In sum, these studies indicate that cement augmentation improves stability of sacroiliac screw osteosynthesis.

In this context, however, possible cement-associated complications such as cement leakage and cement embolism must also be mentioned [19].

The improvement of stability that can be achieved by the combination of cement augmentation and the compression effect of the lag screw technique seems to make sacroiliac screw osteosynthesis using a single cement-augmented partially threaded screw in S1 sufficient in FFP type-IIB fractures. Using only one instead of two screws eliminates the risk of malpositioning of the second screw, which is more difficult to place than the first one. Furthermore, operative time is shorter when only one screw has to be placed.

Limitations

Our study is limited by some factors. First, primary stability of the osteosynthesis was measured using a pull-out test. However, pull-out force does not simulate physiological forces applied on a sacroiliac screw during walking. Simulating physiological load application of the pelvis is extremely challenging and thus has to be simplified to some extent for biomechanical testing.

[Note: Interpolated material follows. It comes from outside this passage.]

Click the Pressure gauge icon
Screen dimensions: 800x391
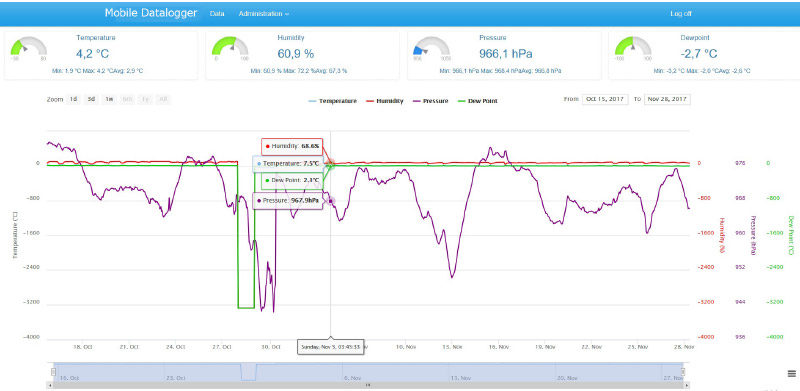(432, 47)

Second, because of the triangular configuration of the generated fracture gap, interfragmentary compression was recorded only by measuring the ventral width of the fracture gap before and after screw osteosynthesis with an electronic measuring gauge. Measurement with a pressure probe would probably have been more accurate, but difficult to implement due to the configuration of the fracture gap.

Third, the mean age of the donors was 68 years and all donors were male. This does not correspond to the typical patient with fragility fracture of the pelvis. However, the specimens were selected because of the limited availability of fresh-frozen pelvises.

In addition, the T-score values of the tested specimens differ from comparative values because bone density was measured at the sacrum and not at the lumbar spine or proximal femur.

Another limitation might be the fact that both sides of the specimens have been used. This procedure has been chosen to allow direct comparison between fully and partially threaded screws in the same specimen, but it might have affected the results of the side that was tested second. To minimize this effect, in five of the specimens the fully threaded screw was tested first, and in the other four specimens the partially threaded screw was tested first.

Finally, the number of specimens used in this study was comparatively small due to the limited availability of fresh-frozen human cadaver pelvises.

Conclusions

Cement-augmented sacroiliac screw fixation with partially threaded screws resulted in better compression of the fracture gap with similar resistance against pull-out force compared to cement-augmented fully threaded screws.